Did they tell you anything interesting?
One of them said to me: "You're going to play a writer who's ahead of their time. She has short hair; she gets killed for what she writes. Her name is something like Guaven, Gueven, and you're going to have two bodyguards." And I went, "Me? Bodyguards? You've got to be kidding." And I found myself two years later on the set of Veronica Guerin, who was a journalist who got shot for what she wrote about the underworld. And because the John Gilligan case had opened up (the man who was convicted of her murder), the producers had put bodyguards on set. And so, I was coming from set, covered in blood, having just shot the scene where she was killed. I had short hair and I was walking to the car and I turned around to talk to someone and there were two bodyguards there. I had a flashback, thinking "She said this two years ago!" Creepy! She also said I'd have four kids when at the time I had no kids. And that came to pass as well.
You've been outspoken about the #metoo movement. What is your assessment of where things are now?
I've been reading a lot lately about the women's movement in the 70s and the lead up to the election of Reagan and it does seem a little bit like Groundhog Day. I think the important thing is that we're not having the same conversation in 30 years time. And some changes will happen and have happened very quickly and some changes will take longer. And I think the media has an enormous responsibility in the way they use language around this conversation and how it's reported on. And that this is not seen as being an isolated issue just for women, or for women in this industry, but it's in every industry.

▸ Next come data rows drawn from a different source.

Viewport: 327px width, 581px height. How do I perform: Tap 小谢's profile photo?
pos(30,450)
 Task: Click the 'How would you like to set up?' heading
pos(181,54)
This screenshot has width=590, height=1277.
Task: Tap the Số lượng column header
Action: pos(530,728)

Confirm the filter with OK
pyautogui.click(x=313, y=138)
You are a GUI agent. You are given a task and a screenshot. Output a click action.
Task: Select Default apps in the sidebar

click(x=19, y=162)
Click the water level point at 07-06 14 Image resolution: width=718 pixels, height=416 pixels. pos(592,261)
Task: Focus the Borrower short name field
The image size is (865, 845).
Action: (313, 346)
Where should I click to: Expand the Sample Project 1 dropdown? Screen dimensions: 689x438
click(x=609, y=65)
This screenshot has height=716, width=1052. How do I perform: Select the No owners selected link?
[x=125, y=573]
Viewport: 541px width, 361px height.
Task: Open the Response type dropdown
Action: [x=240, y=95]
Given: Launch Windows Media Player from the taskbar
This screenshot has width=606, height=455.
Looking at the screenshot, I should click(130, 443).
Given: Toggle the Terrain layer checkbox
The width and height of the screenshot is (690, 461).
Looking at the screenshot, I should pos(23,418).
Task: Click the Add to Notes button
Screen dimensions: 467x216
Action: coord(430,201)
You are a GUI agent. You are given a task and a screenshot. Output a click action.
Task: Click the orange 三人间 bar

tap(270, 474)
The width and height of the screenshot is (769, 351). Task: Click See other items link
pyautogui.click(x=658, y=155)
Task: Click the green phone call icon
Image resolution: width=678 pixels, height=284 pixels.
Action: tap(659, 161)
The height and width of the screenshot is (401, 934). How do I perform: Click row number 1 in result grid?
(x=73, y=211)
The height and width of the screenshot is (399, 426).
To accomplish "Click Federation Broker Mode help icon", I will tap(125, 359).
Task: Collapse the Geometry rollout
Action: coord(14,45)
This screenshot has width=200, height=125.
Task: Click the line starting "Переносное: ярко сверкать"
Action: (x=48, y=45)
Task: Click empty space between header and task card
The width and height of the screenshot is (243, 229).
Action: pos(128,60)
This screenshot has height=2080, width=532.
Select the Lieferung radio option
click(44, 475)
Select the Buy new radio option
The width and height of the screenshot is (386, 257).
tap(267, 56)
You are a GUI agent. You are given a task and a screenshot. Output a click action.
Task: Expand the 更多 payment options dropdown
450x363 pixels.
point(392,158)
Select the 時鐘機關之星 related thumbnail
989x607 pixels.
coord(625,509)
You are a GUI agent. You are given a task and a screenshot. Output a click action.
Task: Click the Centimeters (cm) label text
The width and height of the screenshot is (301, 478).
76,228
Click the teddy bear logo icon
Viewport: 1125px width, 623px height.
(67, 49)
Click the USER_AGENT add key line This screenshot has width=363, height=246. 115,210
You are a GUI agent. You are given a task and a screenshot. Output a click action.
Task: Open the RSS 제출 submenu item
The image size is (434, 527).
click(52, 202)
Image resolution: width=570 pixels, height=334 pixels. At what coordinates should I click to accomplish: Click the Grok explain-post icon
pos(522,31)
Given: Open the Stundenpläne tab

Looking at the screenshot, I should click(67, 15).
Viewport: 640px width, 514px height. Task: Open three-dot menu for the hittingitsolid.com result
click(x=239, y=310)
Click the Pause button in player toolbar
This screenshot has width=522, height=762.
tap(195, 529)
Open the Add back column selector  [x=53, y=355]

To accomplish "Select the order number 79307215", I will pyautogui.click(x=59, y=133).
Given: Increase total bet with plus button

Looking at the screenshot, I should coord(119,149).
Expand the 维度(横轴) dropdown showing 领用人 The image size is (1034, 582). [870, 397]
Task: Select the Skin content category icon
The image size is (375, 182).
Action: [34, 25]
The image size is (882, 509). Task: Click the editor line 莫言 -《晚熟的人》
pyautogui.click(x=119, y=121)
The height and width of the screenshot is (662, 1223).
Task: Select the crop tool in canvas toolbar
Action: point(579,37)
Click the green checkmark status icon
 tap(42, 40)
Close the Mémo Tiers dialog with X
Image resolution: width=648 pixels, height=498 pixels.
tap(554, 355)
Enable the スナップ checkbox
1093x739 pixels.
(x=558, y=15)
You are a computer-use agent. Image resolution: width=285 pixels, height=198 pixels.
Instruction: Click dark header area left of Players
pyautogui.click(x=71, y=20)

You're bringing up children in an affluent environment. How will you make sure they're not spoiled?
Unfortunately money is an issue. We live in a very capitalist world, capitalism is rampant and the centralisation of wealth, the divide between the haves and the have-nots is growing, and that trend is going deeper and deeper by the day. So, I think the kids are very aware of their relative privilege. And on the couple of missions that I've been on with UNHCR, I've taken the children with me, obviously not in dangerous situations, but I think it's important to expose them to current events, to expose them to other people's experiences and to not bring them up in an isolated bubble.
After raising three boys, how did the dynamic change with adopting a little girl?
I wasn't a girl who grew up thinking I would love to have kids and it wasn't because I didn't like children. But then I met my husband and we had a child and we talked about adopting after our first child and then we had another child and talked about adopting. So it wasn't about having a little girl. We felt like we had space in our lives and I am so proud of my three boys for the way they have welcomed her into their lives and she is so lucky to have them and they are very lucky to have her. She is a blessing.
• Cate Blanchett's The House with a Clock in its Walls is in theatres now.